RECORDS PROVIDED:

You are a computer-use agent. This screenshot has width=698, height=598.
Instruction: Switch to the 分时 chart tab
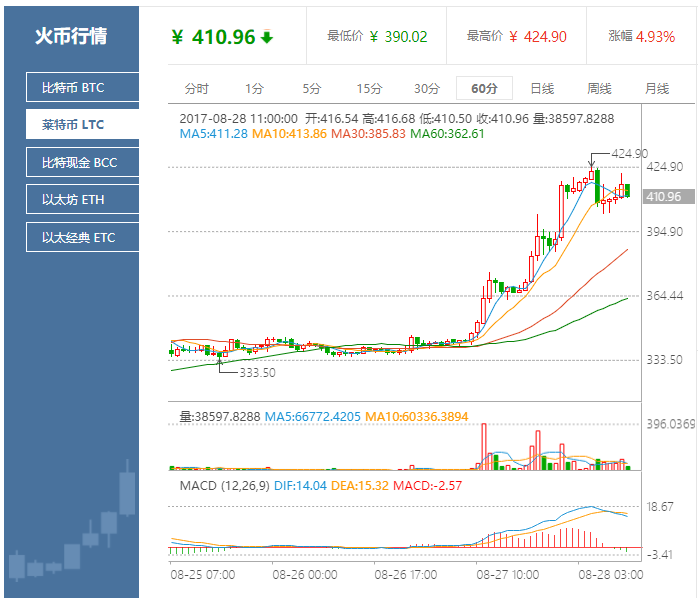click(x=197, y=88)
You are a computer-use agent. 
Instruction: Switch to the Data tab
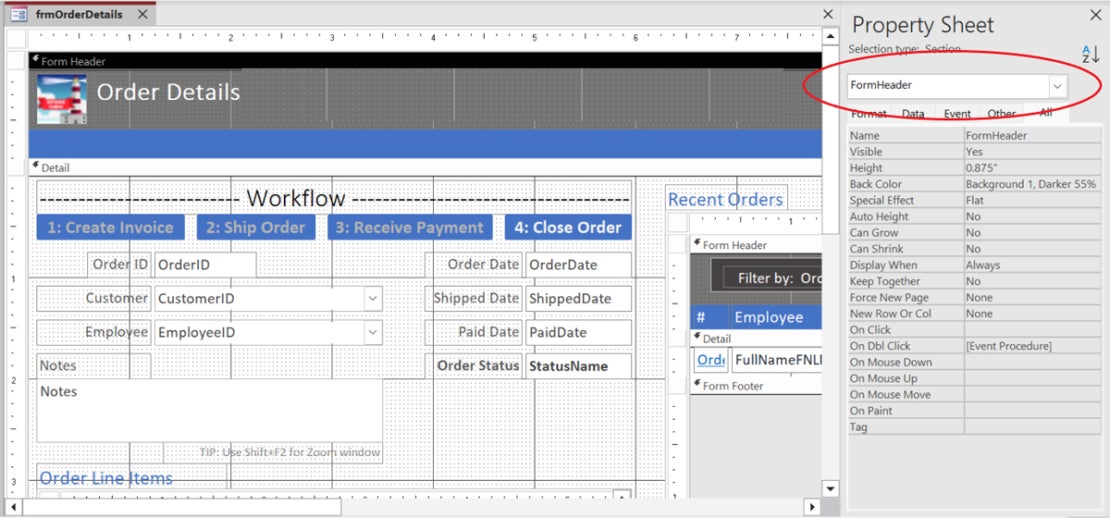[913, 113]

---

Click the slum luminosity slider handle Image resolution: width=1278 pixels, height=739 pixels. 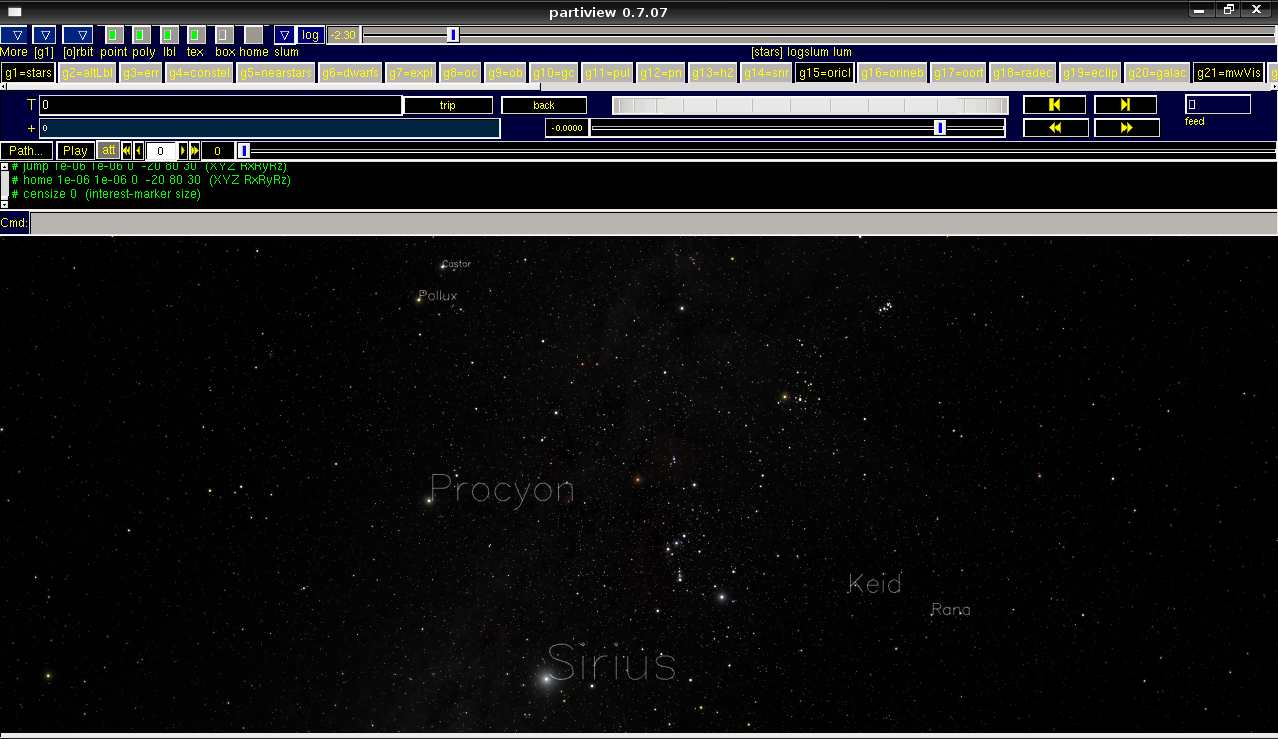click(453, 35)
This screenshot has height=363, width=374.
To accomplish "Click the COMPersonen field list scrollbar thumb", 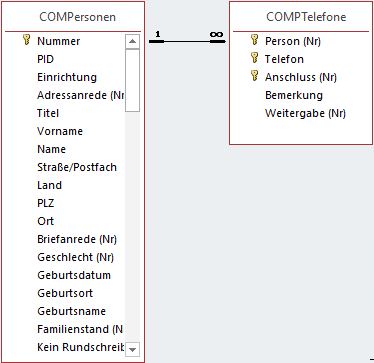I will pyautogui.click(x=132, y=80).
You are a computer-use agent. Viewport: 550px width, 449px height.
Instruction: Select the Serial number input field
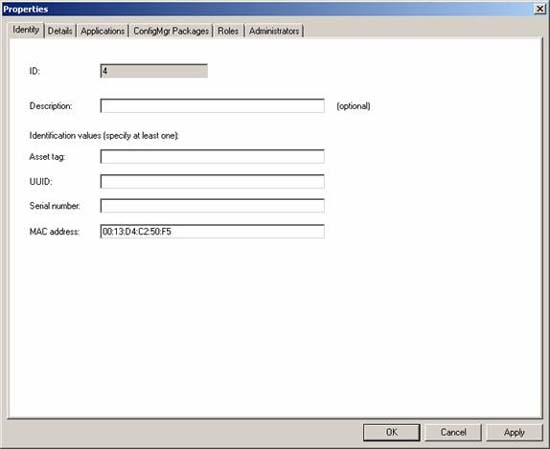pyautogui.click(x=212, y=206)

...

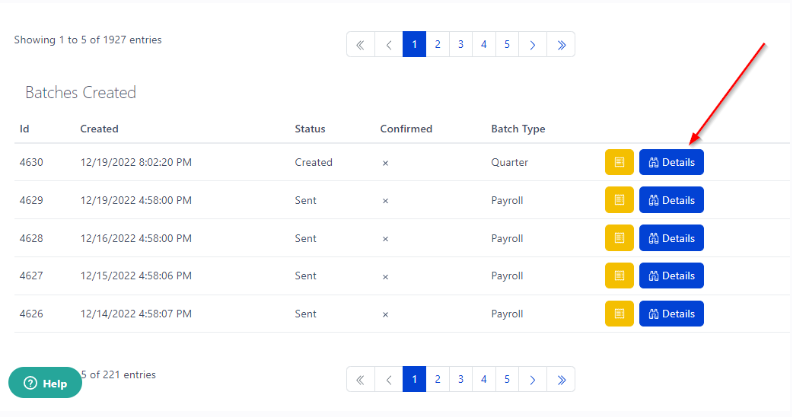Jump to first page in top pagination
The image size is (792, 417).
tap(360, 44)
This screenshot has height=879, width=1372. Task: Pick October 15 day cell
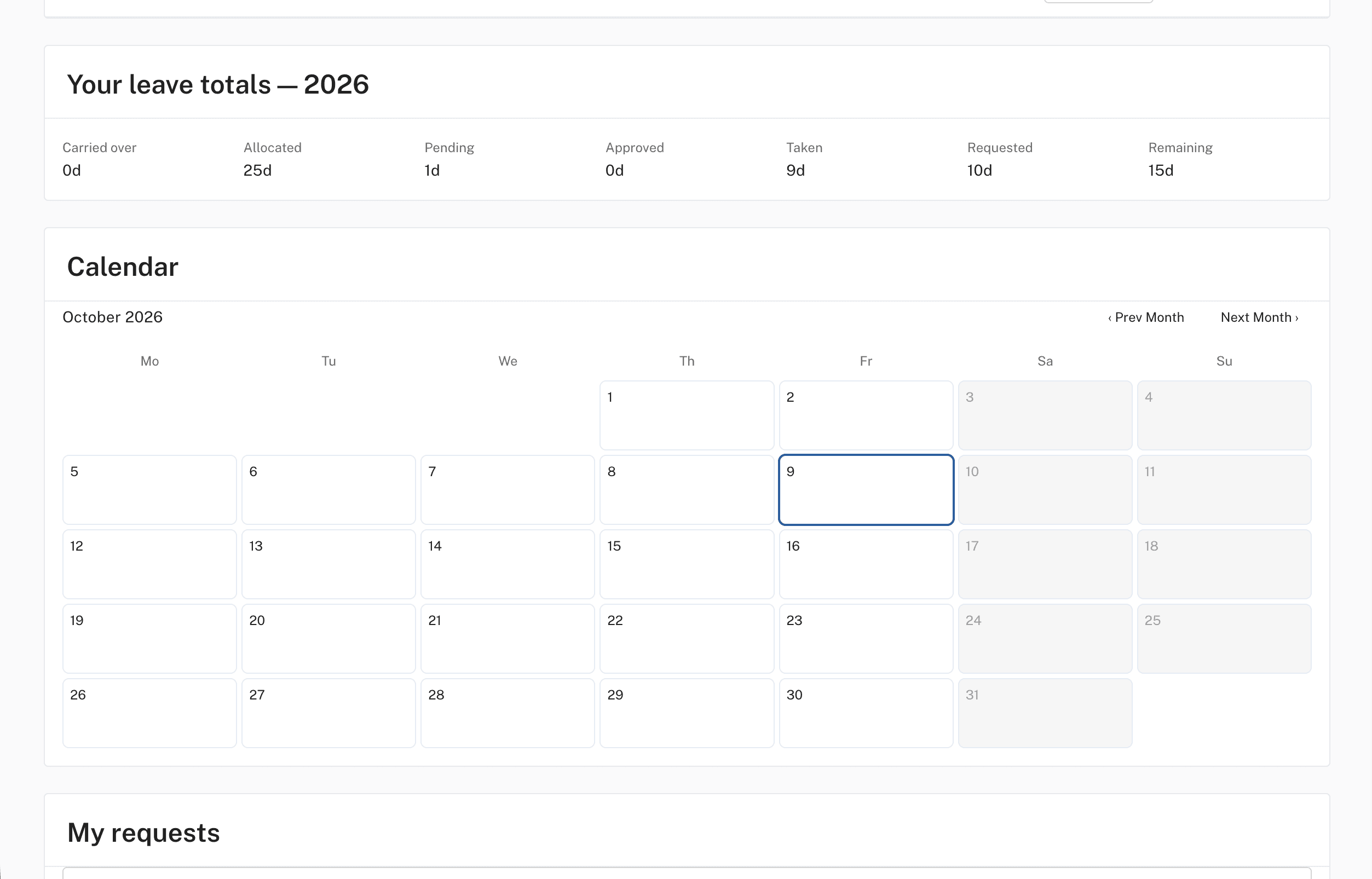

WHAT TO WORK ON: Could you work out how many lines of the data above contain the word "computer"? Give only the number.

TASK SOLUTION: 3